* _INFORMATION PROVIDED_
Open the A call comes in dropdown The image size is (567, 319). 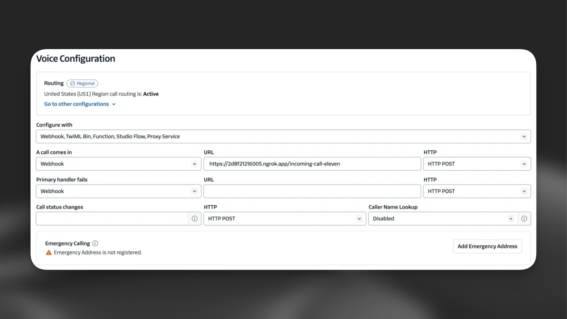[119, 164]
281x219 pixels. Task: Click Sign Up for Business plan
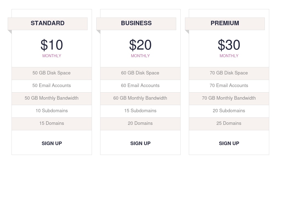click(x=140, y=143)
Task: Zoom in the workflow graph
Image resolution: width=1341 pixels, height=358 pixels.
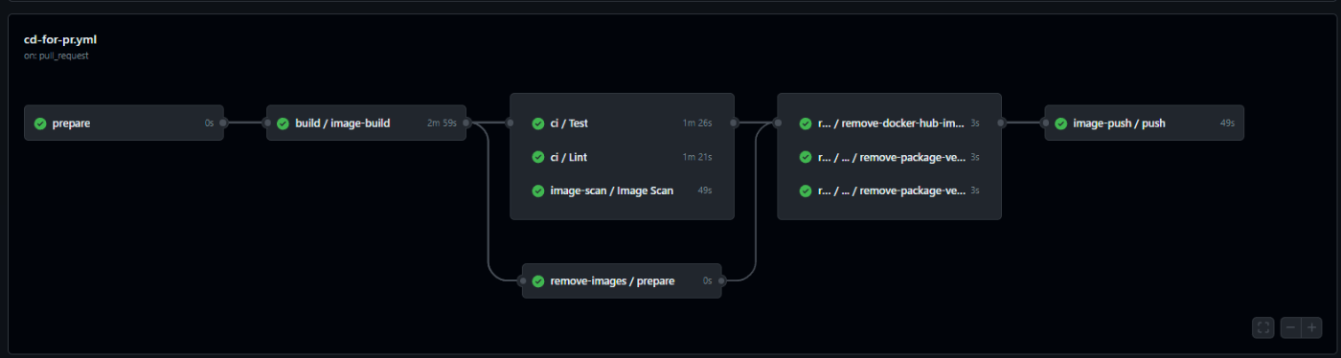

* _TASK REQUIREMENTS_
Of the entries above, print exactly those lines that run from the one containing "Task: Zoom in the workflow graph" through the last line, excluding any pictures.

* _SOLUTION FOR THIS PROBLEM_
Task: Zoom in the workflow graph
Image resolution: width=1341 pixels, height=358 pixels.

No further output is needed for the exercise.